Rade Serbedzija, söyleşisinde sinemanın sanatın önemli bir dalı olduğunu; ama sinemanın sadece bir sanat olmadığını, onun ötesinde kurguyu gerçeğe bağlayan tarihsel bir doküman niteliğinde olduğunu söyledi. Sinema endüstrisinin iki yüzü olan Avrupa ve Hollywood sinemasını kıyaslayan Serbedzija, Hollywood’un maddi gücüne vurgu yaptı ve “Orada çalışanlar maddi anlamda daha iyi şartlarda çalışıyorlar, aynı şekilde teknik alt yapı da orada daha iyi” dedi. “Avrupa Sineması’nda film, yönetmenin filmidir, ne yapacağınızı o söyler; ama Amerika’daki filmler yapımcının filmidir. Çünkü yapımcılar izleyicinin ne istediğini bilir ya da bildiklerini zannederler” dedi.

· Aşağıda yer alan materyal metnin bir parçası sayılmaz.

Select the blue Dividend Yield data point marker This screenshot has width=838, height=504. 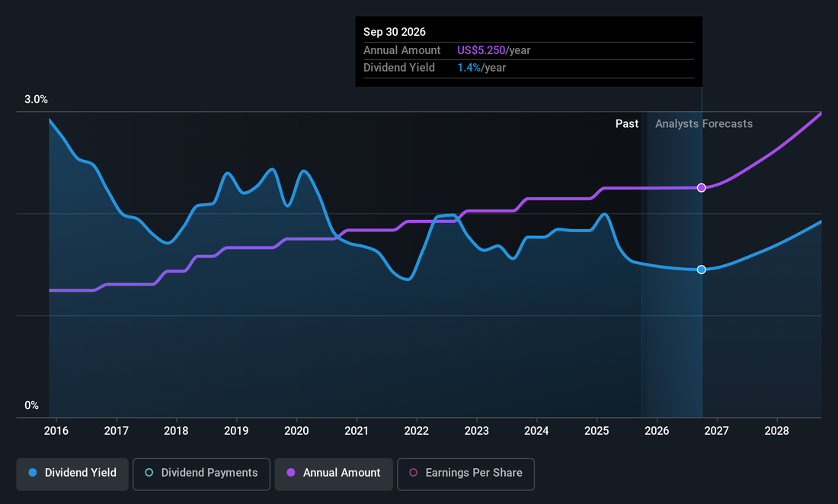702,270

Balkanlardaki dağılmanın sinemaya etkisinin sorulması üzerine duygulanan Rade Serbedzija, “Üzülerek söylüyorum ki yaşanan kötü gerçekler olmasa bu kadar iyi sanat eserleri de olmazdı” dedi ve konuşmasına şöyle devam etti “Savaş zamanında silahları bırakın çağrısı yapmış ve hain olarak gösterilmiştim. Ben savaşta sadece barışın tarafını tuttum, çünkü tutulacak tek taraf barışın tarafıydı. Bu çağrımdan önce yapılan bir ankette en sevilen üçüncü kişiydim, çağrımdan sonra en nefret edilen ikinci kişi oldum. Neyse ki zamanla yargılar değişiyor, bugün yine sevilen biriyim.”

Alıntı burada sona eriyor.